Analysis of literature data shows only a few studies for the anaerobic wastewater systems and indicates uncertainties to exist. Furthermore, the treatment of aerobic growth being well advanced but more development of the application of thermodynamic laws has to be directed to the study of anaerobic growth.
The treatment of McCarty (1972), for the analysis of wastewater treatment, gives an interesting application of the concept of Yave that expresses the yield in terms of grams of biomass per mole available electrons (which is defined as the number of electrons per C-mol electron donor upon combustion). The idea is that, assuming a constant Gibbs energy production per mole of electrons, the biomass yield per mole of available electrons might be constant. This parameter can be calculated using only black box information, but Yave is not a constant. This is due to the fact that the Gibbs energy of combustion per available electron depends strongly on the electron donor/acceptor couple. Furthermore, there is no intrinsic Second Law-based limit for Yave.
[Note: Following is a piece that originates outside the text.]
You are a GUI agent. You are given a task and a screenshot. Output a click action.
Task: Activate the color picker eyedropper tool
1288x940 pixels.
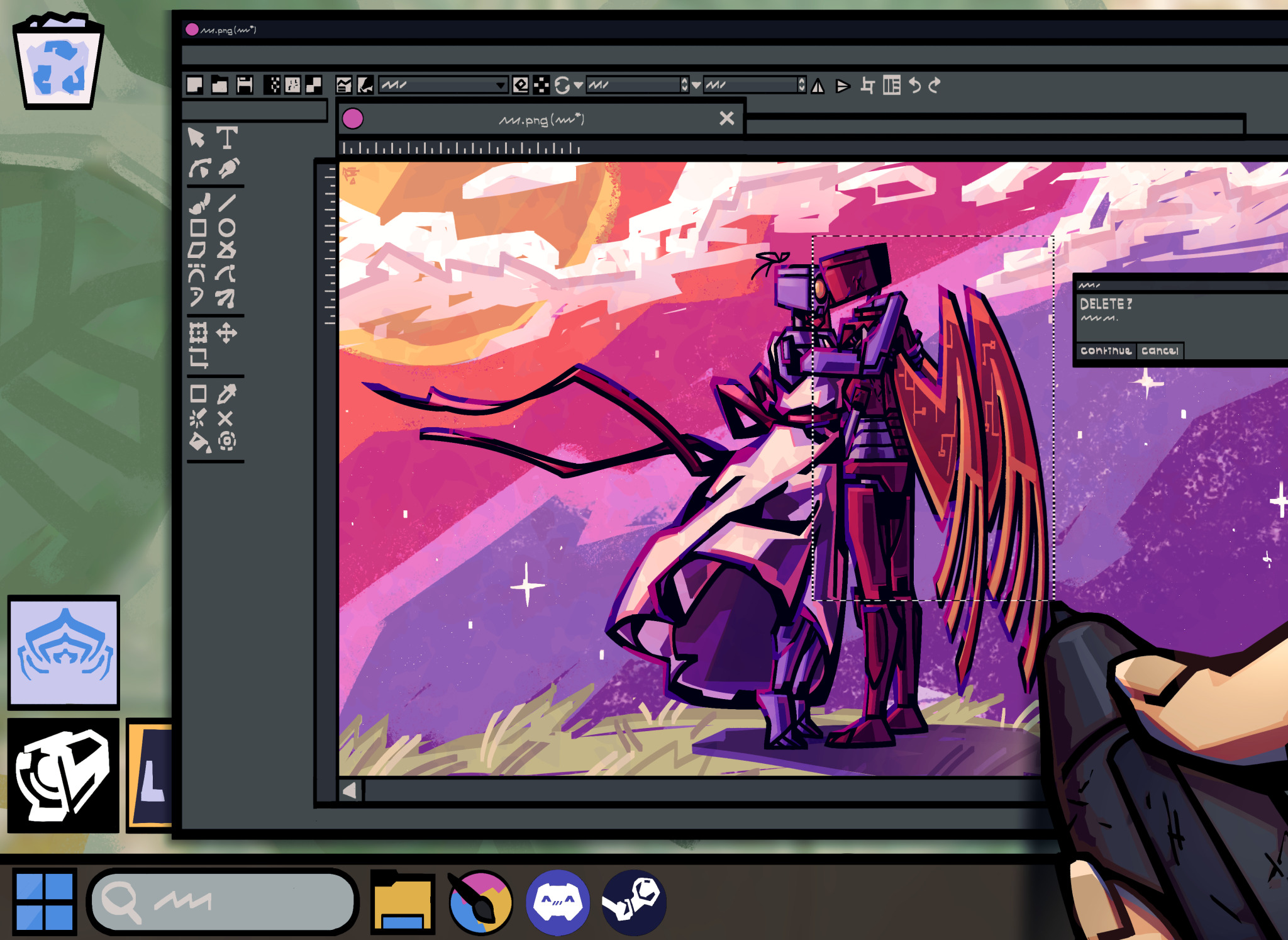[x=227, y=394]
To study the anaerobic degradation of glucose Mosey (1983) used the YATP concept. This concept proposed by Beauchop and Elsden (1960) express the yield of biomass in terms of consumed ATP (YATP in grams of biomass dry weight/mol ATP). The YATP can be determined experimentally from growth yields studies. But this parameter is not a constant, and its value depends on the growth rate of the microorganism, on the substrate and on the composition of the cell material. And however the amount of ATP used for biosynthesis depends on the routes of carbon fixation, that is very difficult to define in a mixed culture like is present in anaerobic wastewater reactors. Moreover, for practical application one needs detailed biochemical knowledge. This concept, therefore, has no intrinsic limit based on the Second Law.
In the black box description the process is considered like an open system exchanging matter and energy with the environment and dissipating Gibbs energy. Only the chemistry of the conversion process is considered, and the biomass is specified by its elemental composition. Hence, it must be able to evaluate the biomass growth yield without having information about the intracellular biochemical properties of the microorganisms (e.g., electron transport chain or anabolic/catabolic properties).
Finally, applying elemental and energy balances, it is possible to evaluate the biomass or product yield, if one of them is known. But using the black description proposed by Heijnen et al. (1992), these yields are obtained in a theoretical manner.